J’ai compris sous cette dénomination, renouvelée de l’antiquité, quelques nébuleuses très pâles de la poésie bretonne au XVIIe siècle, auprès de qui Montplaisir et Le Pays, même Auffray et Le Noir, sont des étoiles de première grandeur. Nos poétereaux sont, presque tous, auteurs de pièces liminaires, de stances, de sonnets, de quatrains qui portent aux nues la Parthenice de Dadier, la Zoanthropie d’Auffray, le Zodiaque de Rivière, l’Emanuel de Le Noir. Leheulle et Guillaume Lucas, Th. Bertho et de Lanjamet, de la Ville-Geosse et les deux Michel de Rochemaillet, rivalisent d’hyperboles et de flatteries. Ce qu’il y a de moins mauvais dans ce fatras de louanges, ce sont des stances, placées en tête des Hymnes et Cantiques d’Auffray, où l’abbé Doremet, chanoine et grand vicaire de Saint-Malo, apprécie fort judicieusement le talent de son compatriote ; et c’est un sonnet de De Cran Henriet, sur l’Emanuel de Le Noir, que l’on peut citer entièrement :

Que l’on rencontre icy de charmes et d’appas !
Que notre ame en lisant y gouste de délices !
La méthode et les vers y sont sans artifices,
L’on y void de Jésus la vie et le trépas.

L’on void que de l’Enfer la puissance est à bas,
Tous les efforts sont vains de ses noires malices,
Nous sommes rachetez de ses cruels suplices,
Christ nous fait triompher par ses divins combats.

Le Ciel nous est ouvert pour aller à la gloire ;
En suivant le flambeau de cette sainte histoire,
Le Noir nous y conduit par un chemin de fleurs ;

Il excelle au Parnasse ainsi que dans les Temples,
Par son Emanuel il corrige nos mœurs,
Ainsi que fait Rohan par ses rares exemples.
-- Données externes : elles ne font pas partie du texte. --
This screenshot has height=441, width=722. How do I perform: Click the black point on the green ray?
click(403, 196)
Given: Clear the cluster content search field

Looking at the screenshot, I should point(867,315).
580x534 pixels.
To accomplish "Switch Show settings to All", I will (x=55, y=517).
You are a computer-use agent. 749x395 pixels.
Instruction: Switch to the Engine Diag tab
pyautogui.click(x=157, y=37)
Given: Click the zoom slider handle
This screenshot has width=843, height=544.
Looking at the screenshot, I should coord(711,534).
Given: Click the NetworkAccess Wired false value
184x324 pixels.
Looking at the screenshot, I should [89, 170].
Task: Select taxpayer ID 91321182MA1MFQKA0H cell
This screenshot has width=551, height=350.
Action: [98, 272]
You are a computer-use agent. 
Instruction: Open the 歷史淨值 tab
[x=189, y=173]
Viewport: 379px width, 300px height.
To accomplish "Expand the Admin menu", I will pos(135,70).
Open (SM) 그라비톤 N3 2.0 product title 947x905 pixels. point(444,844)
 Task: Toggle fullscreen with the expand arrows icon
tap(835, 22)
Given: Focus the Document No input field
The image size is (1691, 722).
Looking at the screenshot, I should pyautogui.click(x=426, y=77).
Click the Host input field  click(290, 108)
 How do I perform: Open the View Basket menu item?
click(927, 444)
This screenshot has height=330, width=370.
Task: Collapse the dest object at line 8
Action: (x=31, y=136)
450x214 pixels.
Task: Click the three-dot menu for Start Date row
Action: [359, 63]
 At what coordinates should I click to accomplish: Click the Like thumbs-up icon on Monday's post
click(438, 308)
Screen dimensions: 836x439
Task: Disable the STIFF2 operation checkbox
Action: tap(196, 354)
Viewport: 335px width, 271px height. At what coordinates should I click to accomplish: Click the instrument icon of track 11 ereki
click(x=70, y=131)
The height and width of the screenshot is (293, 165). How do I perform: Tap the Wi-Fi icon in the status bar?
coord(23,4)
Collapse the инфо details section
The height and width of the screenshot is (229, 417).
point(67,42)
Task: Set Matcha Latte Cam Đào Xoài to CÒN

Il conviendrait de mentionner à part, à cause de leur étendue, des Stances sur l’Histoire des saints de Bretagne d’Albert le Grand, dues à la plume d’un savant avocat de Nantes, Albert de Launay-Padioleau (1637) ; mais ces stances sont bien faibles et ne m’ont pas semblé plus mériter d’être rapportées ici qu’un quatrain d’un autre jurisconsulte, Pierre Belordeau, écrit à la mémoire du révérend évêque de Rennes, Messire François Lachiver, et formant comme la péroraison d’un petit traité, les Regrets funèbres, que la mort du prélat avait inspiré à Belordeau. Bien entortillée aussi et bien rocailleuse est une épître d’un certain Y. Fyot, adressée à Charles d’Argentré, fils de l’illustre Bertrand, et imprimée dans la 4e édition de la Coutume de ce dernier (Paris, N. Buon, 1628) ; il y a pourtant, dans cette épître, un portrait très soigné, et assez réussi, du grand magistrat :

Quand, plus doux que nectar, de sa plume couloient
Les célestes devis de sa muse privée,
Ou quand en plain palais, sur la chaire élevée,
(Vive image d’Astrée à l’œil étincelant),
Vénérable, il rendoit son oracle parlant,
De la droite raison inspirant dans les âmes
Le gracieux attrait et les ardentes flammes
De sa vertu plus belle en si rare sçavoir ;
D’Hélicon les lauriers premier il te fit voir,
Ma Bretagne, et portant en sa main, tousiours vives,
De justice et de paix les fécondes olives,
La créance il acquit des peuples et des rois.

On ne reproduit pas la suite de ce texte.